Marcell Allmond

Profile
- Position: Cornerback

Personal information
- Born: May 28, 1981 (age 44) Anaheim, California, U.S.
- Height: 6 ft 1 in (1.85 m)
- Weight: 198 lb (90 kg)

Career information
- College: Southern California
- NFL draft: 2004: undrafted

Career history
- Baltimore Ravens (2004)*; Jacksonville Jaguars (2004-2005)*;
- * Offseason and/or practice squad member only

= Marcell Allmond =

American football player (born 1981)

Marcell Allmond (born May 28, 1981) is an American football cornerback.

==Early life==
Allmond played high school football at St. Paul High in Santa Fe Springs, California, where he also ran on the track and field team, along with brother Tony. He was the CIF California State Meet champion in the 110 metres hurdles both in 1998 and 1999. In 1999, he added a 6th place in the 300 hurdles, while his brother got 4th in the long jump, combining for the school's best showing at the meet.
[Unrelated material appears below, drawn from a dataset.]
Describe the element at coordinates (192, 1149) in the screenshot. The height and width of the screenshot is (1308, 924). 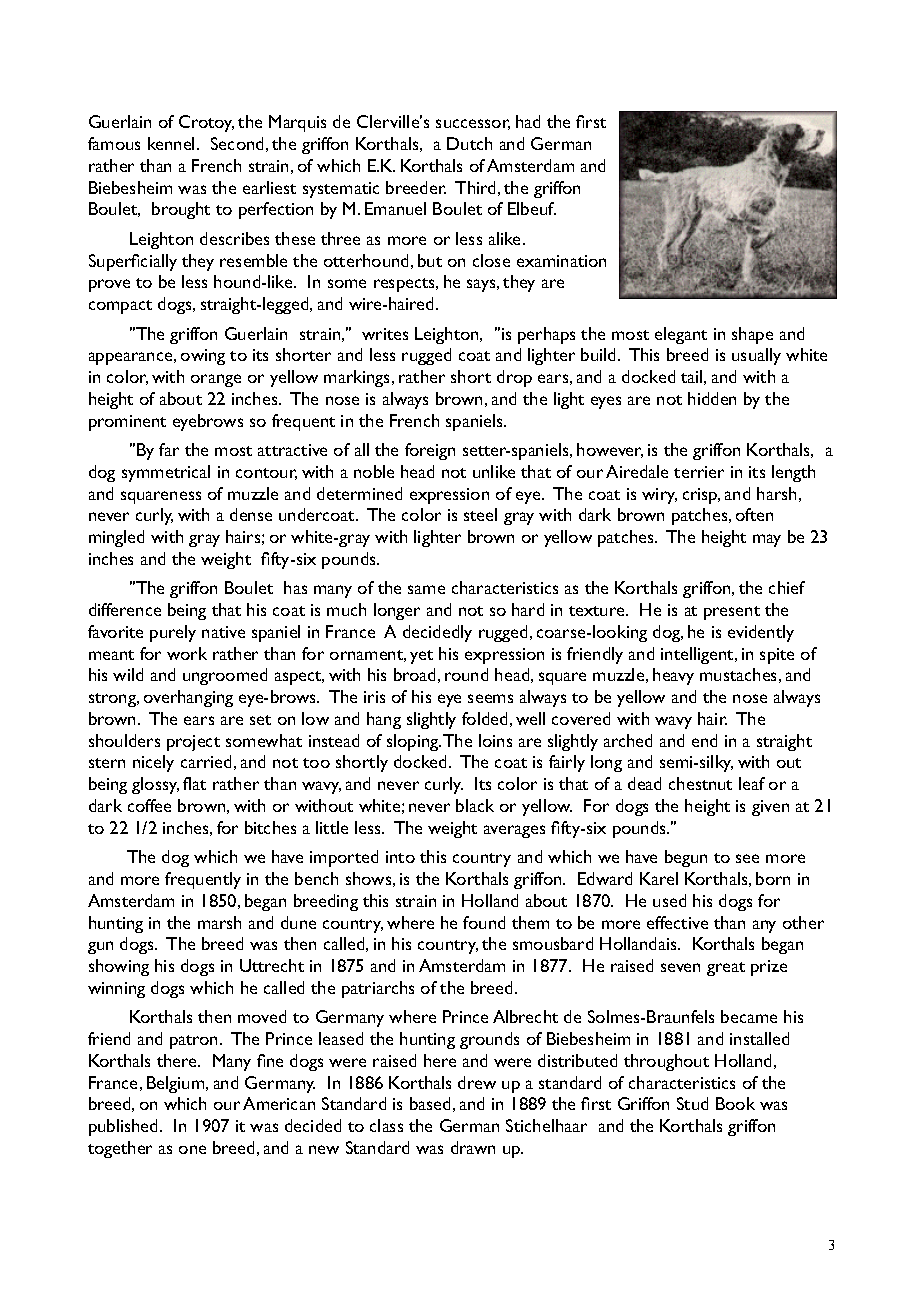
I see `one` at that location.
Later in the year, he finished second, less than 100 points behind future Olympic Gold Medalist Bryan Clay in the decathlon at the 1999 Pan American Junior Athletics Championships.

==College career==
Allmond played college football at the University of Southern California and was part of their 2003 national championship team. He was a three-year starter at cornerback and wide receiver.

==Professional career==
After going undrafted, Allmond was on the Baltimore Ravens practice squad in 2004. He played for the Jacksonville Jaguars in 2005.